We stayed in a campground in Kalbarri which is a sleepy little tourist town on the shores of the Indian Ocean.
It is mainly known for its majestic and powering cliffs that raise 100 m above the ocean along with several interesting rock formations at several lookout points along the shoreline. It is also a big surfing area during the summertime. I say summertime as they are supposedly just heading out of their winter. Funny. It looks like summer here to me!
When we arrived at the caravan park, it was all that we could do to keep the kids from running over to play in the playground. They quickly made several new friends from the Netherlands and Western Australia as they played on the merry-go-round, the swings, and the large bouncing pillow. Since it was 34°C, the kids quickly made their way from the playground into the pool to play for a while before supper was spooned out.
Everybody went to bed as we knew that the next it was going to be an early morning for some hikes inland in Kalbarri National Park. They are big on being brutally honest here in Australia, and they don’t shy away from being explicit if kids are present. First of all, they were quite explicit about the fact that you could die doing the hikes that we were going to be doing in the park that day.
Actually, an Asian Man, only 27 years old and supposedly quite fit, went to do the hike that we were going to do that day, had died during the hike from dehydration and cardiac arrest. The front desk staff at the park was not the only one who told us this either. However, the one fact that a lot of people left out was that this was during a rigorous eight kilometer hike down and through the river gorge where we were going, whereas we were only going to be doing 2.5km of that same hike.
Nonetheless, we woke up the next morning and headed out a little later than we expected and it was 24° at the campground when we left. Everybody warned us that it was at least 10°, if not 15°, hotter at the park and during the hike. We packed up all kinds of snacks and water in our backpacks and headed out.
We got to the ranger headquarters for the park and pulled in to buy our park pass. It was strange that on the way in, and at the ranger headquarters, there were signs that caravans were not allowed to go into the park as the road was unsealed.
This was a bit discouraging as we were really looking forward to doing this hike! We even went on some local websites that reinforced this caution. So, Deb and I were brainstorming as we headed back to the campground to see what we could do, even considering borrowing the owners vehicle for the morning so we could go do the hike. Either that or rent it. Then figuring out contingency plans for the rest of the day if we weren’t able to hike in the park. We got to the campground and the front office staff said that the road was paved the hallway last year and we should just go for it. I was a big relief! So we headed off again. Thankfully, When we got to the gate that actually issue the park permits, the person there said that the way it was paved the whole way as well. Not sure what the big deal with the signs were then.
Ok, history lesson time. The local Aboriginal people inhabited the area for thousands of years and have a dreaming story about the Rainbow Serpent forming the Murchison River as she came from inland to the coast with the name of Kalbarri.
The first hike we did was to a place called Natures Window. This was a short hike that took us out to a rocky point where, perched on the edge of the point, was a natural window with a nice view of the river gorge below.
It also made the perfect picture frame for photos.
The thinly bedded, red and white banded rocks through most of the river gorge were deposited millions of years ago on tidal flats. Rippled surfaces can be seen around Nature’s Window. The ripples were formed during ancient times by waves moving over tidal flats in a shallow sea.

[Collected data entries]
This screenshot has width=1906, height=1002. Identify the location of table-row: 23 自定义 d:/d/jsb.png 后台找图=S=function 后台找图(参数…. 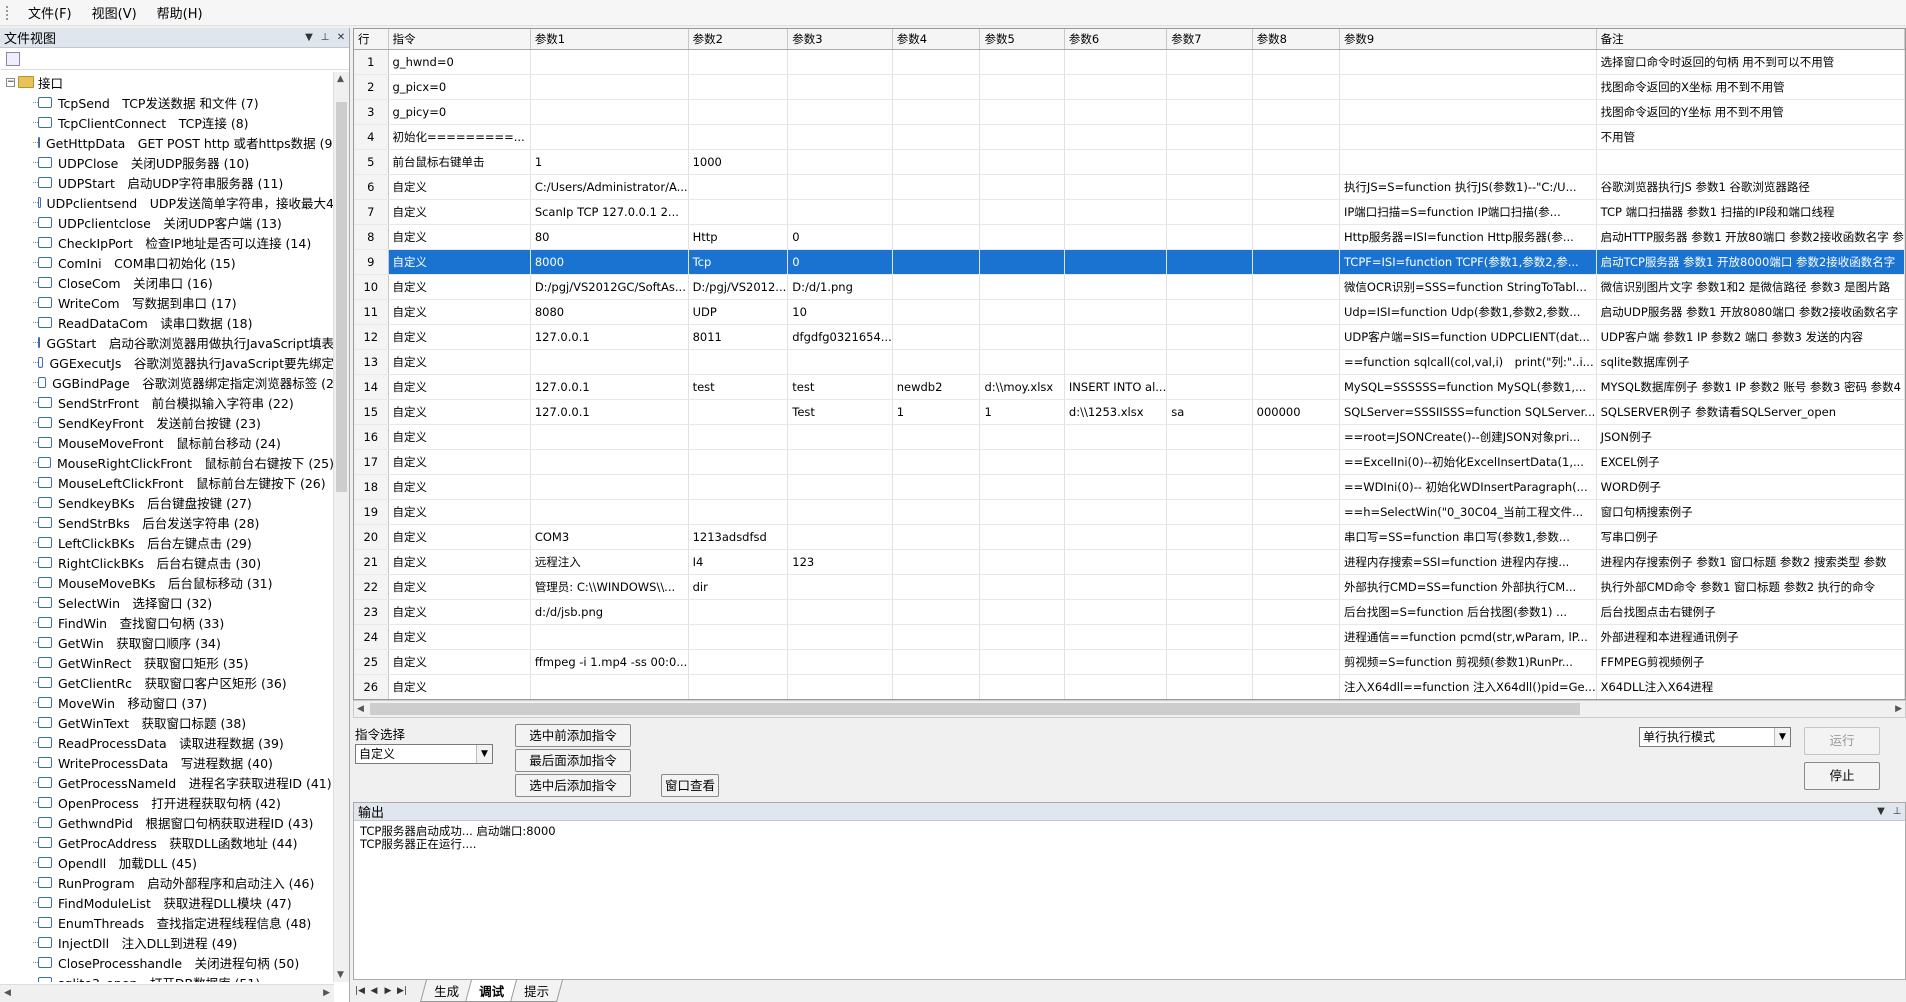
(1130, 612).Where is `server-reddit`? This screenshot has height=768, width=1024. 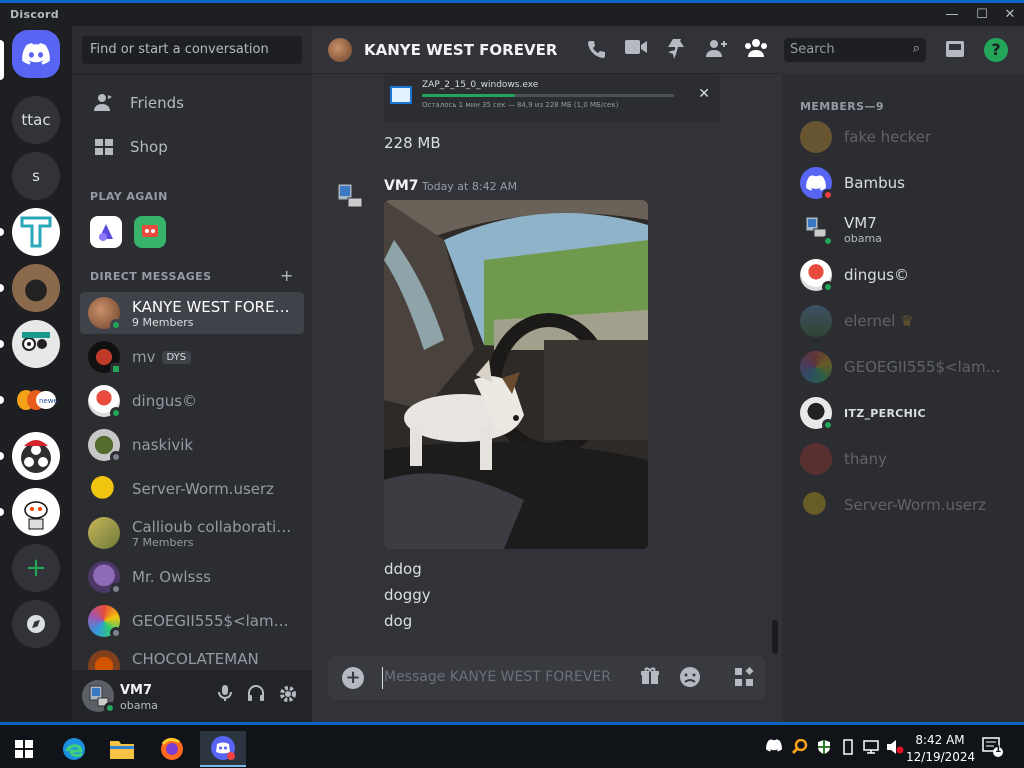
server-reddit is located at coordinates (36, 512).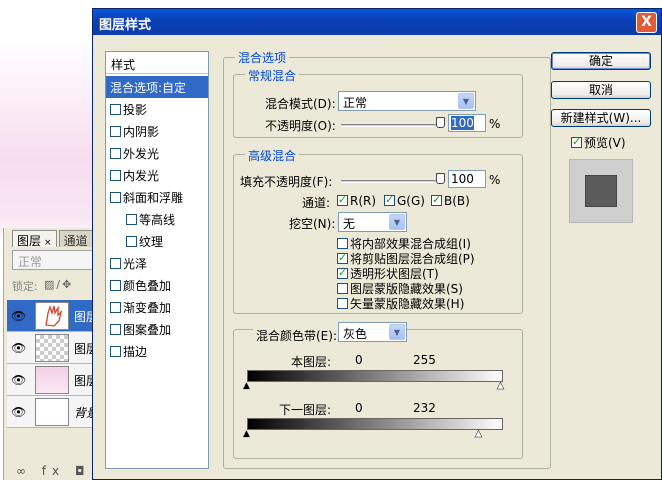 This screenshot has height=480, width=662. What do you see at coordinates (286, 182) in the screenshot?
I see `fill-opacity-label: 填充不透明度(F):` at bounding box center [286, 182].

## ACTIVITY
Write the next part of the account of the family trip to Kalbarri, picking up right after its final sentence about the ripples around Nature's Window.

## RESPONSE BELOW
The rock formations in the area are largely due to sedimentary rock that has been shaped over time by moving water and wind, so the rock layers that can be seen weave in and out like stacked waves of rock. Pretty cool.
The staff at the park gates were right in that it was quite hot. And yes, probably 10 degrees hotter than the coast where the campground is located. So, lots of water and sunscreen applications to keep everyone protected was required.
After the Natures Window hike, we headed over to the River Gorge (short version) hike. We all headed out, but I forgot to turn the gas on for the fridge to work on…so if we didn’t have a fridge in this heat, all of the food would have been garbage by the end of the first day! So, the kids and Deb went on ahead while I came later with my homemade eucalyptus fly deterring necklace. Looks ridiculous but it works.
As we descended down into the gorge, there were some fun obstacles to clamber through and ladders to climb.
I was hiking alone at the time, and heard yelling down the gorge, and thought “crap” to myself and picked up the pace to go see who was in trouble. I turned the corner and it was just some air cadets doing repelling exercises down the walls of the gorge. Not sure why they had to yell when no one was around and no one was in trouble.
I caught up to Deb and the kids down at the small watering hole at the end of the hike. It was more like a wading pool as you couldn’t really swim, but it was wet and there were cute fishes in the water that the kids could feed.
We met up with another family that was travelling for an extended period of time who had two kids that they were homeschooling too. However, they had the distinct advantage of being Montessori teachers themselves in the Netherlands. But after talking to them, they got the same kick back from their kids when it came time to buckle down…so we didn’t feel as bad being hardass parents. They were down at the watering hole as well splashing around, so it was great to for the kids to have someone to splash around with.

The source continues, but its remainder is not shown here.